Close reading happens when a reader bases understanding of a text on small details. The details give the overall “big picture” — main idea or overarching theme. Looking at small details will allow a reader to understand not only the author’s ideas, but also her artistry and craft as a writer.
Observation is key to close reading, so you must take notes, re-read the text, and question it. Read the passage below, and write questions you may have:
I sat down in the middle of the garden, where snakes could scarcely approach unseen, and leaned my back against a warm yellow pumpkin. There were some ground-cherry bushes growing along the furrows, full of fruit. I turned back the papery triangular sheaths that protected the berries and ate a few. All about me giant grasshoppers, twice as big as any I had ever seen, were doing acrobatic feats among the dried vines. The gophers scurried up and down the ploughed ground.

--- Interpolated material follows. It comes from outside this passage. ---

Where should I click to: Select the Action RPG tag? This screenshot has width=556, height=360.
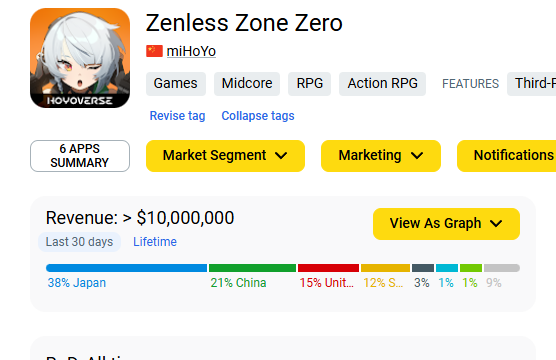click(382, 84)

There in the sheltered draw-bottom the wind did not blow very hard, but I could hear it singing its humming tune up on the level, and I could see the tall grasses wave. The earth was warm under me, and warm as I crumbled it through my fingers. . . . I kept as still as I could. Nothing happened. I did not expect anything to happen. I was something that lay under the sun and felt it, like the pumpkins, and I did not want to be anything more.
– Willa Cather, My Ántonia (1918), Bk 1, chapter II.